If you're in Texas, the live oak sold in nurseries in North and East Texas
is probably NOT straight up southern live oak (quercus virginiana). Virginiana is coastal in the S.E. Quercus Fusiformis (escarpment live oak) is an upland species that is more common in Dallas, F.W. over to Tyler and down to Austin. The two species interbreed a lot in Texas. The area around Austin and that latitude in the state are the home of "Hybrid swarms" of cross bred oaks where the two species ranges intermix. The further north you go, fusiformis wins out over Virginiana because of drier, colder conditions. Fusiformis is a more drought and cold hardy live oak relative. It is all over east and north Texas. All those oak trees you see in Dallas and Tyler are fusiformis, not virginiana.
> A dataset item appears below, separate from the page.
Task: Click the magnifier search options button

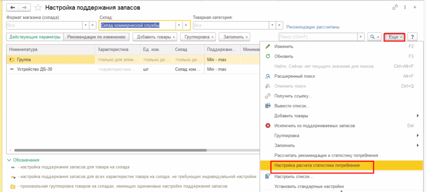Action: coord(374,37)
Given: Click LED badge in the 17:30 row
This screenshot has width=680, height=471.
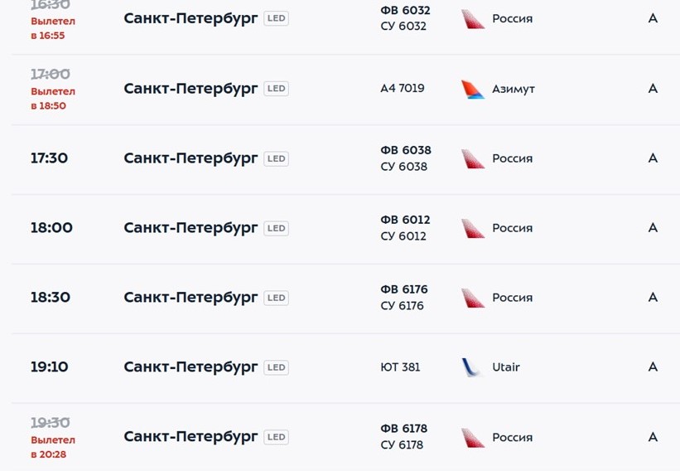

Fusiformis make excellent bonsai, much more so than straight southern live oak, since it is a tougher, more drought and cold tolerant tree. IF you can get decent roots on whatever you've got from a nursery or from the wild they adapt extremely well to bonsai culture. I've had a fusiformis as bonsai for almost 30 years. I've got a lot of family all over Texas and have been going there since I was a small kid, which ingrained live oak in my brain as a 'must have' bonsai subject. My tree was collected from the scrub near Salado. It was originally a 25-30 foot tree and reduced to a stump and dug up by a great pioneering bonsai collector.
FWIW, Don't bother with two or three year old seedlings. Look for larger material. Oak bonsai isn't worth having if it's spindly. Oak is treasured for its old ancient look. That means a substantial trunk. A seedling will take a decade or more of simple growing out to produce a decent trunk. If you're looking in nurseries, look for saplings with more substantial trunks (like over an inch, bigger is better). Fusiformis is cultured in east T
exas nurseries from gallon containers up to 500 gallons for landscaping purposes.